* **SOURCE DOCUMENT**:
# Can you attach plywood to cinder block wall?



## joecaption (Nov 30, 2011)

Not a great idea. No wood except pressure treated should ever come in direct contact with concrete. If you do not use some Tap Cons screws it's going to fall down.
Far better to use pressure treated 2 X 2's on the wall then attach the plywood to the 2 X 2's.


----------



## titanoman (Nov 27, 2011)

Hard nails (concrete nails).
Plywood should be treated.


----------



## stadry (Jun 20, 2009)

i vote for either guy but have always used joe's method to give SOME air circulation behind the ply


----------



## diyjohn1234 (Jan 30, 2012)

KERMIT7 said:


> I need to attach a sheet of plywood to a painted cinder block wall. The sheet is 4'x5' 1/2"D. I really don't want to have to use a concrete drill and was looking at an adhesive I could use. Any suggestions? drawbacks?


Technically it can be done with concrete nails but it's not recommended...


----------



## princelake (Feb 19, 2012)

use a powder gun (ramset, hilti) to attatch it


----------



## Gary in WA (Mar 11, 2009)

As said, the air circulation is critical. Plywood has a low permeability to moisture (0.75), acting as a vapor retarder. P.t. wood wicks water unless you waterproof treat it. Much easier is to just put 6mil poly or Grace ice&water shield on the back of any wood against concrete wall as allowed by code. This will stop any capillary wicking to wet the plywood: http://www.greenbuildingadvisor.com...ressure-treated-sill-plates-and-building-code

Number 7: http://publicecodes.citation.com/icod/irc/2009/icod_irc_2009_3_sec017.htm 

*NATURALLY DURABLE WOOD.* The heartwood of the following species with the exception that an occasional piece with corner sapwood is permitted if 90 percent or more of the width of each side on which it occurs is heartwood. *Decay resistant.* Redwood, cedar, black locust and black walnut. *Termite resistant.* Alaska yellow cedar, redwood, Eastern red cedar and Western red cedar including all sapwood of Western red cedar.
Gary


----------

(Lines on where targets appear)

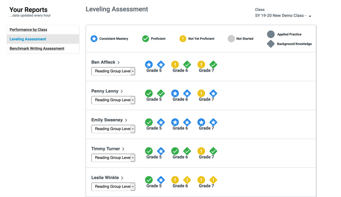
Task: Click Emily Sweeney's Grade 7 blue star diamond icon
Action: pyautogui.click(x=213, y=122)
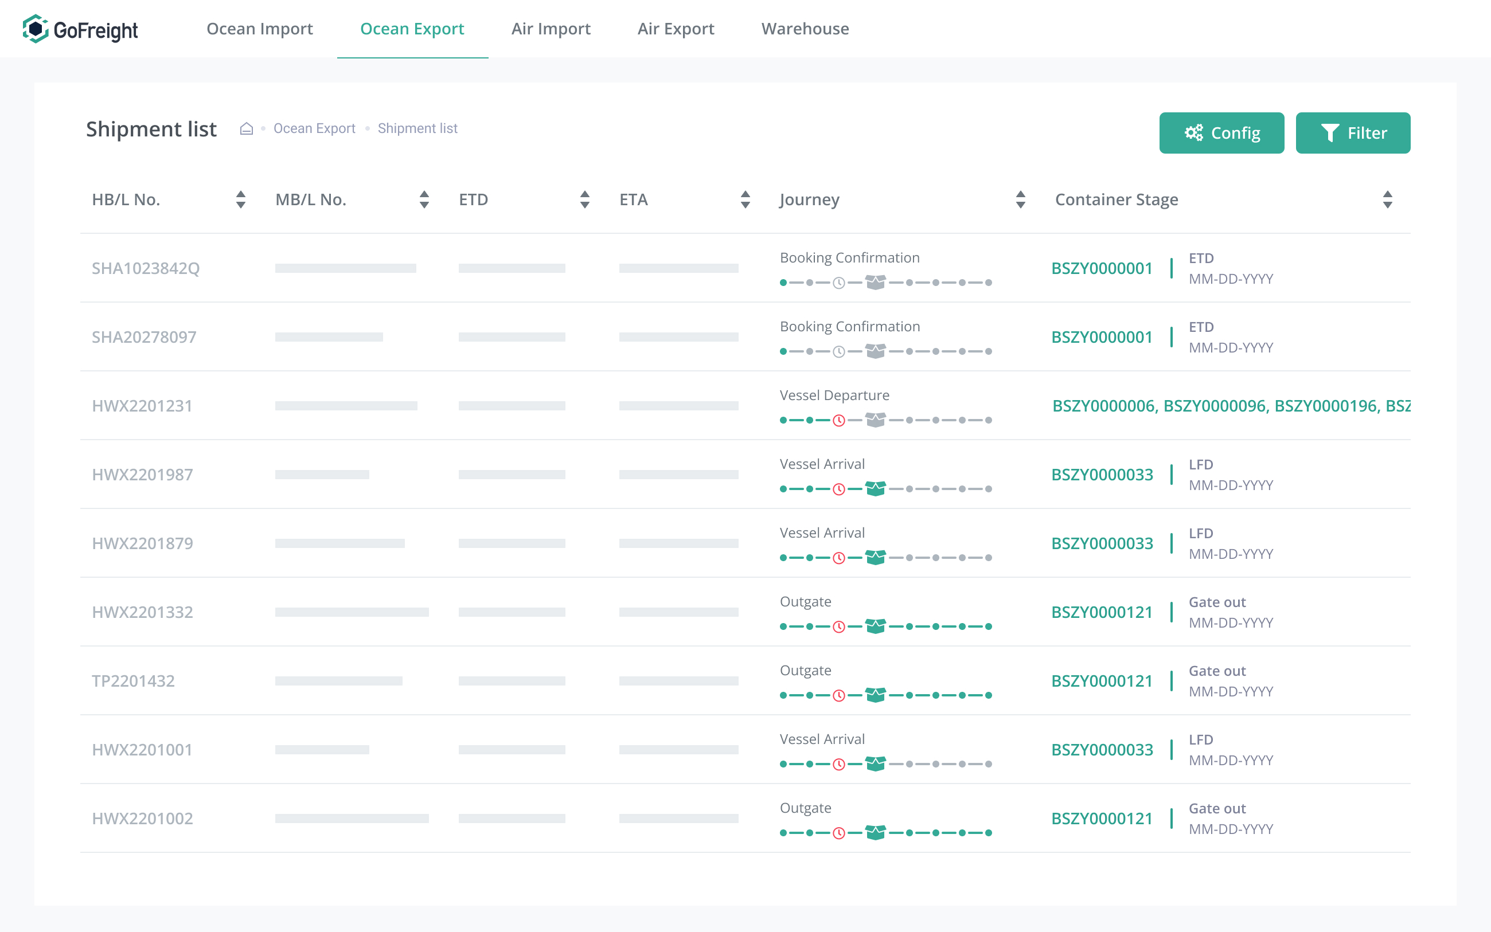Sort by Container Stage column arrows
Image resolution: width=1491 pixels, height=932 pixels.
click(x=1387, y=200)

* **GOAL**: Could you quote the entire forum thread on attaching plywood to a cinder block wall, word for word? You can leave the lines aside.

* **RESULT**:
# Can you attach plywood to cinder block wall?



## joecaption (Nov 30, 2011)

Not a great idea. No wood except pressure treated should ever come in direct contact with concrete. If you do not use some Tap Cons screws it's going to fall down.
Far better to use pressure treated 2 X 2's on the wall then attach the plywood to the 2 X 2's.


----------



## titanoman (Nov 27, 2011)

Hard nails (concrete nails).
Plywood should be treated.


----------



## stadry (Jun 20, 2009)

i vote for either guy but have always used joe's method to give SOME air circulation behind the ply


----------



## diyjohn1234 (Jan 30, 2012)

KERMIT7 said:


> I need to attach a sheet of plywood to a painted cinder block wall. The sheet is 4'x5' 1/2"D. I really don't want to have to use a concrete drill and was looking at an adhesive I could use. Any suggestions? drawbacks?


Technically it can be done with concrete nails but it's not recommended...


----------



## princelake (Feb 19, 2012)

use a powder gun (ramset, hilti) to attatch it


----------



## Gary in WA (Mar 11, 2009)

As said, the air circulation is critical. Plywood has a low permeability to moisture (0.75), acting as a vapor retarder. P.t. wood wicks water unless you waterproof treat it. Much easier is to just put 6mil poly or Grace ice&water shield on the back of any wood against concrete wall as allowed by code. This will stop any capillary wicking to wet the plywood: http://www.greenbuildingadvisor.com...ressure-treated-sill-plates-and-building-code

Number 7: http://publicecodes.citation.com/icod/irc/2009/icod_irc_2009_3_sec017.htm 

*NATURALLY DURABLE WOOD.* The heartwood of the following species with the exception that an occasional piece with corner sapwood is permitted if 90 percent or more of the width of each side on which it occurs is heartwood. *Decay resistant.* Redwood, cedar, black locust and black walnut. *Termite resistant.* Alaska yellow cedar, redwood, Eastern red cedar and Western red cedar including all sapwood of Western red cedar.
Gary


----------